No new evidence on Mamasapano–NBI
The National Bureau of Investigation (NBI) said it had no new evidence in the Mamasapano massacre that led to the death of 44 police commandos in January last year, but declined to comment on whether a reopening of the Senate investigation into the debacle was justified.
“Except for what we presented in the report we submitted, our investigators have not found new evidence or new witnesses to the Mamasapano incident,” Virgilio Mendez, NBI director told the Inquirer.
Mendez, however, declined to comment on whether or not a new Senate investigation into the Mamasapano incident set to begin on Jan. 25 was warranted.
Opposition Sen. Juan Ponce Enrile had moved to reopen the investigation into the Mamasapano massacre, saying that there were still questions that needed to be answered, especially regarding the involvement of various government agencies in the operation.
Malacañang has denounced as “politically motivated” the move to reopen the investigation into the ostensibly secret police operation to capture a wanted Malaysian terrorist that ended in a huge loss of police lives, as well as of Muslim rebels and civilians.
“It’s not our place to say if a new Senate inquiry is necessary, but we will fully cooperate if we are called and will present the results of our investigation,” Mendez said.
Police officials had said that despite the loss of many members of the Special Action Force (SAF), the operation did succeed in getting its target, Malaysian terrorist Zukilfi bin Hir, alias “Marwan.”
Mendez said speculation about another version of the incident—that it was not the SAF but the aides of the slain terrorist who were actually the ones who killed Marwan—could not be validated.
“All of this is just speculation and we have not found any evidence that would contradict the testimony of the survivors,” Mendez said.
He also said that investigators assigned to continue the investigation into the incident had reported to him their difficulty in finding more witnesses.
The NBI director said that investigators faced “utter silence” from supposed witnesses.
“People in the area refuse to talk to us and we have not found new witnesses apart from the ones we already had,” the NBI director said.
One witness, identified by the alias “Marathon” in the NBI report, had named field commanders from the Moro Islamic Liberation Front (MILF) and from the Bangsamoro Islamic freedom Fighters (BIFF) as having been involved in the killing of the police commandos.
Based on the joint investigation by the NBI and National Prosecution Service, the government filed various charges against 90 members of the MILF, the breakaway BIFF and private individuals for the deaths of at least 35 police commandos in Mamasapano, Maguindanao, on Jan. 25 last year.
The rebel MILF, which lost 18 fighters in the encounter, countered that the government forces had violated the peace agreement by failing to inform them of the police operation in their territory, leading to the unexpected firefight.
The Mamasapano incident led to heated debates that put the Aquino administration’s peace negotiations with the MILF in controversial light.
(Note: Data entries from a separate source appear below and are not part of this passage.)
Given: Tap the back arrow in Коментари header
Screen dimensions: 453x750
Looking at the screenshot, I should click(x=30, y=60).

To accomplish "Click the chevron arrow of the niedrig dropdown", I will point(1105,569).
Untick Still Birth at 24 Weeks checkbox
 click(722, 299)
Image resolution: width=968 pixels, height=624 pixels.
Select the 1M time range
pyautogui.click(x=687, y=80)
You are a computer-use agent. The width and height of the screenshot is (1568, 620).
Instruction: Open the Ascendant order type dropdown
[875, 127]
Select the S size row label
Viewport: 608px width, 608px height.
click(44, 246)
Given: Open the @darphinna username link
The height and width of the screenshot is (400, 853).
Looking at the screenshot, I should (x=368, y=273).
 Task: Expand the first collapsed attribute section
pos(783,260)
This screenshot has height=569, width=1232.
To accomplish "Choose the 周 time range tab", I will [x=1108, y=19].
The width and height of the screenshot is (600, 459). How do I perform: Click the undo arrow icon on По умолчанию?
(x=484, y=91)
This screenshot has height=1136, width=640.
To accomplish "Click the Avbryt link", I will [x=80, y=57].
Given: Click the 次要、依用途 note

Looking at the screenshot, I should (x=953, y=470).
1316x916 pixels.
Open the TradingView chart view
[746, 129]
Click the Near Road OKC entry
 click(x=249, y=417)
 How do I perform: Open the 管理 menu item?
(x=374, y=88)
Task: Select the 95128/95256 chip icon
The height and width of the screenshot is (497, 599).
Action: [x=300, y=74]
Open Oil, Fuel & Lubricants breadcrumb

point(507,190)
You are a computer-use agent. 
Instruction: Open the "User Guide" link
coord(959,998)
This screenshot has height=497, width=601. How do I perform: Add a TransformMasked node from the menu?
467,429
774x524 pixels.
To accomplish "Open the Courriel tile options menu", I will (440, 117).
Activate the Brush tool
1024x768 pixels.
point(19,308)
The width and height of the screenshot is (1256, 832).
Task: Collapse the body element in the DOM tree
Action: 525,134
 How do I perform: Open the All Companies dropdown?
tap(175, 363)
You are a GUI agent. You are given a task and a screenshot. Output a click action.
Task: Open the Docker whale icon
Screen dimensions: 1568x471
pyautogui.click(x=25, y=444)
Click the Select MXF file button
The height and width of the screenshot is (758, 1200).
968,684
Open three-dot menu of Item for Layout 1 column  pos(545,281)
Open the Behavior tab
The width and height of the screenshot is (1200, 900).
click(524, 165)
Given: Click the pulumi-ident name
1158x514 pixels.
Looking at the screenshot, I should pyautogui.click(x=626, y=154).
It is often cited as a major factor that has delayed the passage of the Bangsamoro Basic Law (BBL) that would give the Islamic rebel fighters an enlarged and more empowered homeland in Mindanao in line with a new framework for peace drawn up between representatives of both sides in Kuala Lumpur .
The Senate committee on local governments has submitted a revised version of the BBL, rewriting about 80 percent of the original draft endorsed by Malacañang.
The MILF recently warned that the Philippine government’s “habitual noncompliance” with obligations discussed in the peace process could only breed more radicals that would threaten the security not only of Mindanao but also the rest of the country.
In a statement last week, the MILF cited the nonpassage of the BBL as one of the obligations that the government was having a difficult time complying with, and “one that makes these radicals laugh.”
Government’s “habitual noncompliance with obligations directly provides food to the radicals’ appetite, who after all want the peace negotiations to fail,” the MILF said.